=== Work task 1 ===
Please write out the part of the text on Spring Beauty and Mountain Laurel that runs from "Here's a short" to "of Calico Bush.".
=== Work task 2 ===
Translate this sentence from the text on Spring Beauty and Mountain Laurel into Spanish: "The blooms have an interesting way of dispersing pollen onto visiting insects, mostly bumblebees."

=== Text block ===
● ● ● ● ●
A "Fairy Spud" - the edible corm or root of a Spring Beauty.

     Occasionally you find a leaf that has little dimples and bumps all over it. That is a form of fungus, Spring Beauty Rust (Puccinia mariae-wilsoniae) that is specific to the 2 kinds of spring beauties that grow in the region, as well as a couple of other plants in the same family, Portulacaceae. 

Spring Beauty Rust

     Here's a short video from the Capital Naturalist YouTube Channel that features them:


Wednesday, March 2, 2016

Mountain Laurel

A Mountain Laurel shrub in bloom.

     The evergreen shrub Kalmia latifolia goes by a variety of names: Mountain Laurel, Calico Bush, Spoonwood, Ivybush, Calmoun, Mountain Ivy, and American Laurel. Its Genus is named after Peter Kalm, a Swedish botanist and friend of Linnaeus who named it after him. Kalm introduced it into Europe, thinking it the most beautiful tree he had seen during his travels. Indeed, when it is in bloom with its white to pink flowers in May or June, it can be be a glorious sight. No wonder it is the state flower of both Connecticut and Pennsylvania. 

The spring-loaded flowers of Calico Bush.

     The blooms have an interesting way of dispersing pollen onto visiting insects, mostly bumblebees. Each flower has 10 spring-like stamens that are lodged in pockets on the fused petals that form the flower itself. When a pollinator lands, it triggers the stamens into launching pollen in a catapult-like fashion onto the back of of the insect. The pollen can be hurled up to a foot away, sometimes landing on other Mountain Laurel flowers and pollinating them as well. The resulting seed pods contain 600 or so seeds, which germinate best on moss.
● ● ● ● ●
=== Recorded data ===
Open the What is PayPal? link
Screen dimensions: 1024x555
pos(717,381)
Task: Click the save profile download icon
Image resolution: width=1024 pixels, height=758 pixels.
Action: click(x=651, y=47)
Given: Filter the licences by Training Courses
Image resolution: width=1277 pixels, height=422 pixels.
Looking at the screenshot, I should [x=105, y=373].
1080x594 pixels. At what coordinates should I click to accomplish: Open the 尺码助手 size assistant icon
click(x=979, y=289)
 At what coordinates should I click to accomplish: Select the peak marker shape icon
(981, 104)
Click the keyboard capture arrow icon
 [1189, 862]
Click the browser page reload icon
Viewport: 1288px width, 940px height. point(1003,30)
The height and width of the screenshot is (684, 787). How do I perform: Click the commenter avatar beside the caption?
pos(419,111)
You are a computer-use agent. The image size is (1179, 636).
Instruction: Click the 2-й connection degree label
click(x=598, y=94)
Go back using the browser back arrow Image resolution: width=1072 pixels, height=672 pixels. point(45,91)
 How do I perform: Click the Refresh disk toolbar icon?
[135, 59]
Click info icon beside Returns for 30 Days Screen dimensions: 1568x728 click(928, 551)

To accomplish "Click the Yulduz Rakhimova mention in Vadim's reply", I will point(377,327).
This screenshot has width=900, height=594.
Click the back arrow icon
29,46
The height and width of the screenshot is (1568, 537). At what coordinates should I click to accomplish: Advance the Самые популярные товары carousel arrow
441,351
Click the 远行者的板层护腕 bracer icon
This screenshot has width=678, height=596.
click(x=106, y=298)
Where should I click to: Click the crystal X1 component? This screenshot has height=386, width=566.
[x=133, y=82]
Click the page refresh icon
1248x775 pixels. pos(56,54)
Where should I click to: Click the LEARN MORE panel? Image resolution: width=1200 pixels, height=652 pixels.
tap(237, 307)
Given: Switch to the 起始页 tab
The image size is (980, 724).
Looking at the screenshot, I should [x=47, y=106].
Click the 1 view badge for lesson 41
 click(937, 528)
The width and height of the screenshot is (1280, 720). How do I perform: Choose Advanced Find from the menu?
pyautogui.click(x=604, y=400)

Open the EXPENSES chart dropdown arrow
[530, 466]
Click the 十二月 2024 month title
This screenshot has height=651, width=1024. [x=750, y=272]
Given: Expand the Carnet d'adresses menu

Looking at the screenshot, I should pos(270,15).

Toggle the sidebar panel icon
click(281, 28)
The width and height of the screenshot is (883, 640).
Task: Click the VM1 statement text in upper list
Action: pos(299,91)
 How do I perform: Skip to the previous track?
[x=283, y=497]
● ● ● ● ●
=== Written answer 1 ===
Here's a short video from the Capital Naturalist YouTube Channel that features them:


Wednesday, March 2, 2016

Mountain Laurel

A Mountain Laurel shrub in bloom.

     The evergreen shrub Kalmia latifolia goes by a variety of names: Mountain Laurel, Calico Bush, Spoonwood, Ivybush, Calmoun, Mountain Ivy, and American Laurel. Its Genus is named after Peter Kalm, a Swedish botanist and friend of Linnaeus who named it after him. Kalm introduced it into Europe, thinking it the most beautiful tree he had seen during his travels. Indeed, when it is in bloom with its white to pink flowers in May or June, it can be be a glorious sight. No wonder it is the state flower of both Connecticut and Pennsylvania. 

The spring-loaded flowers of Calico Bush.

=== Written answer 2 ===
Las flores tienen una forma interesante de dispersar el polen sobre los insectos que las visitan, sobre todo abejorros.